WHAT TO DO:
Without any pictures, reproduce exactly the lines running from the line containing "You are a computer-use agent." through the end of the entries.

RECORDS FOR PROCESSING:

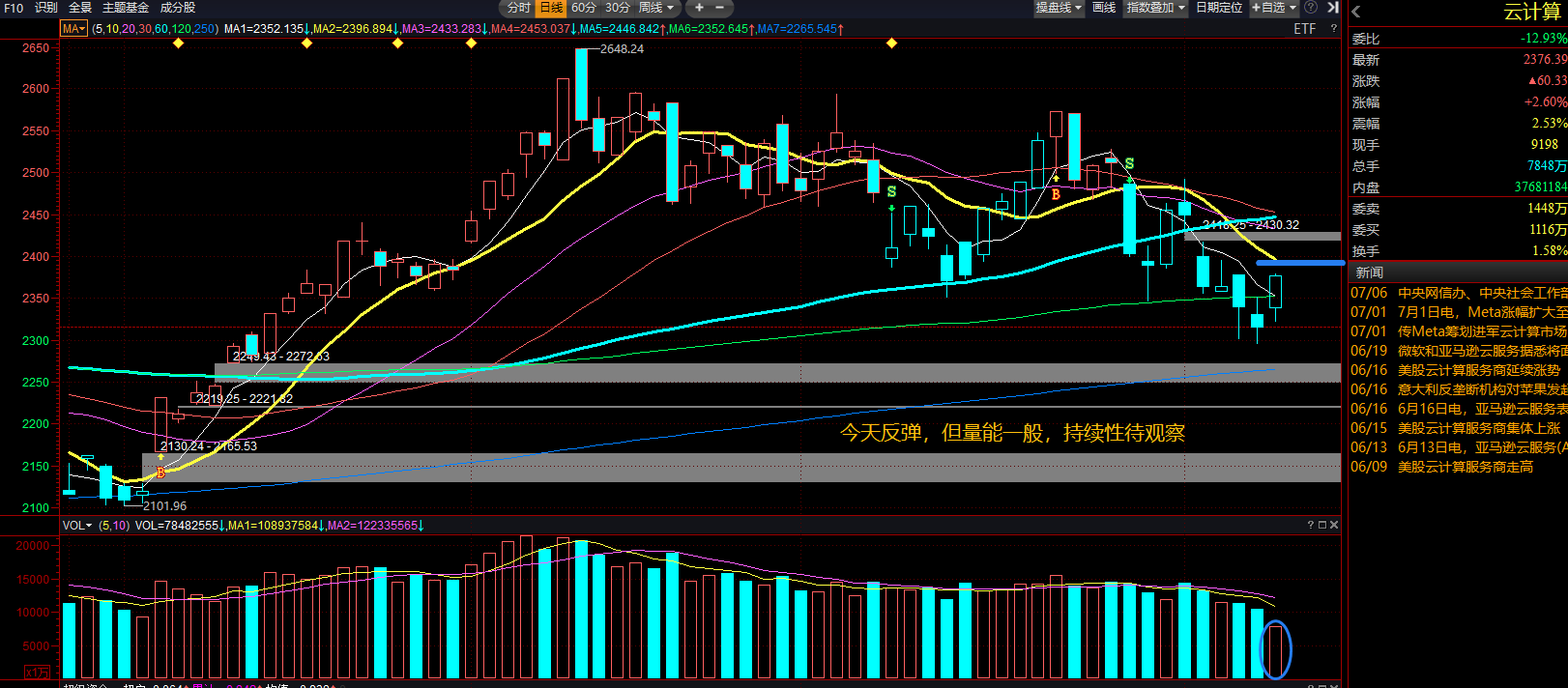The height and width of the screenshot is (688, 1568).
Task: Open 主题基金 tab
Action: tap(126, 8)
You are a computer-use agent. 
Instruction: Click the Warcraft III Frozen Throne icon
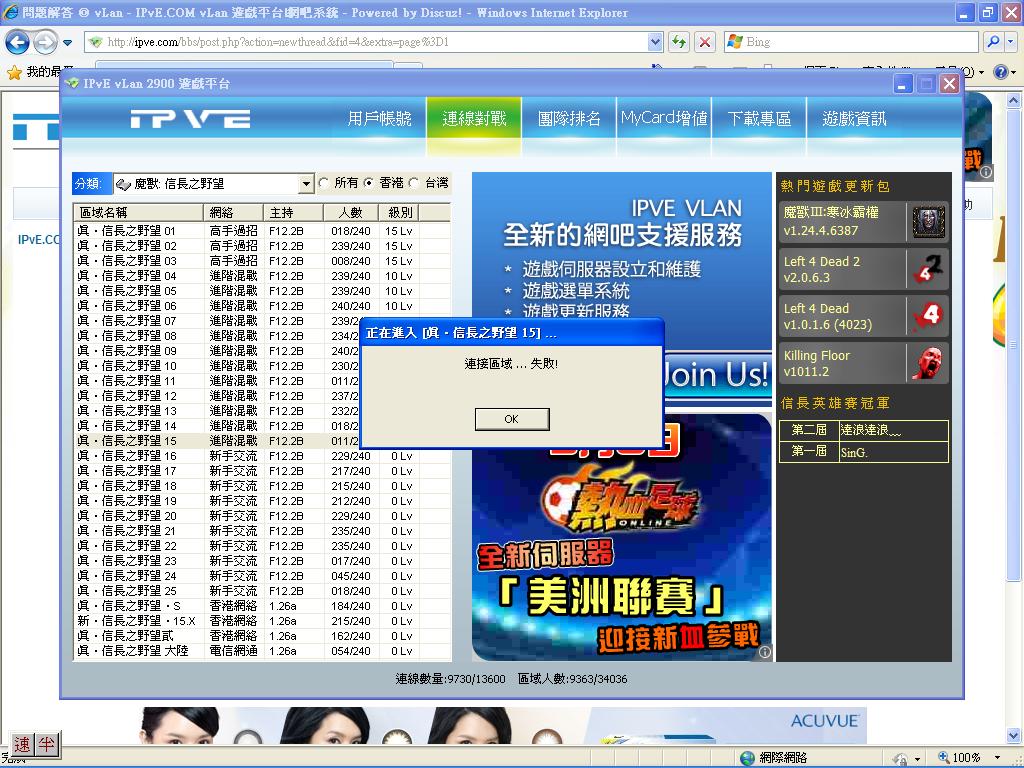[928, 222]
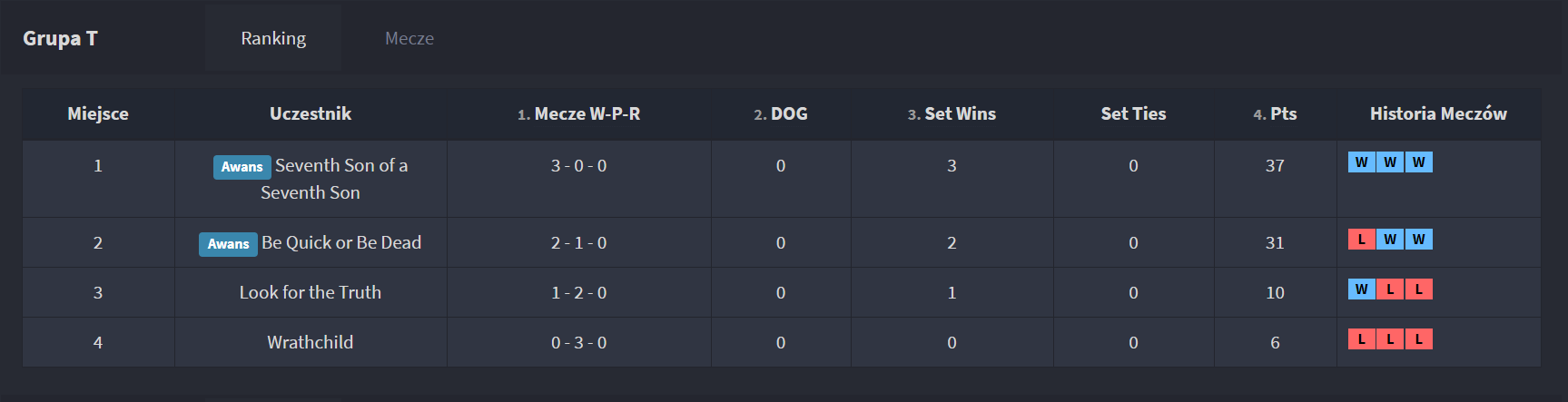
Task: Click first L badge in Wrathchild row
Action: [x=1361, y=339]
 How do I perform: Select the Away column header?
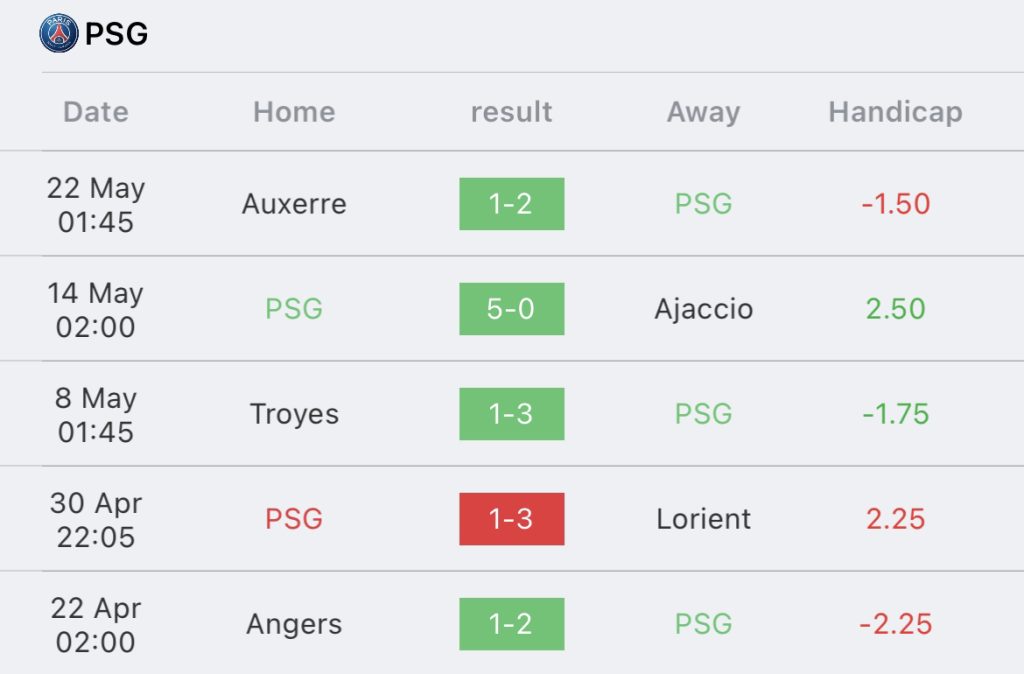click(703, 112)
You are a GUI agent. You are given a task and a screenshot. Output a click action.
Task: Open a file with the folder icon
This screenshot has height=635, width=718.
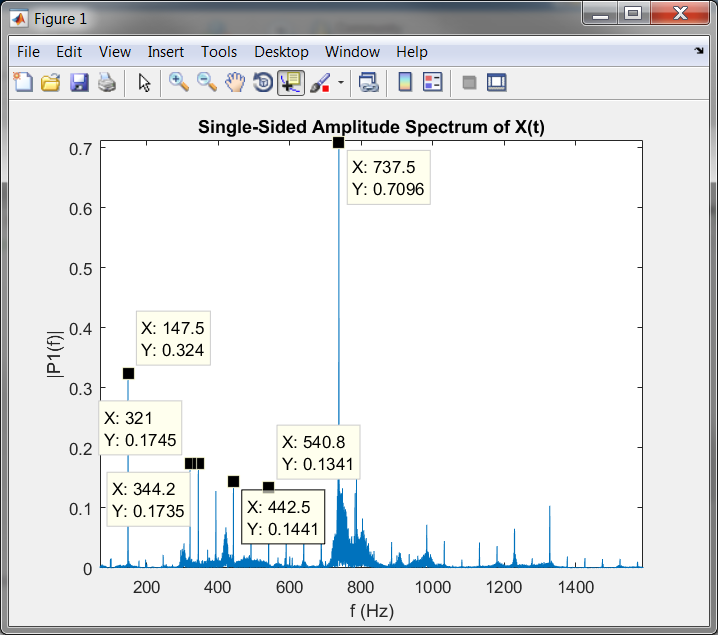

WRITTEN ANSWER:
You are a computer-use agent. 
Instruction: Click the Warcraft III Frozen Throne icon
[928, 222]
Task: Click first L badge in Wrathchild row
Action: [x=1361, y=339]
 How do I perform: Select the Away column header?
click(703, 112)
You are a GUI agent. You are given a task and a screenshot. Output a click action.
Task: Open a file with the folder icon
This screenshot has height=635, width=718.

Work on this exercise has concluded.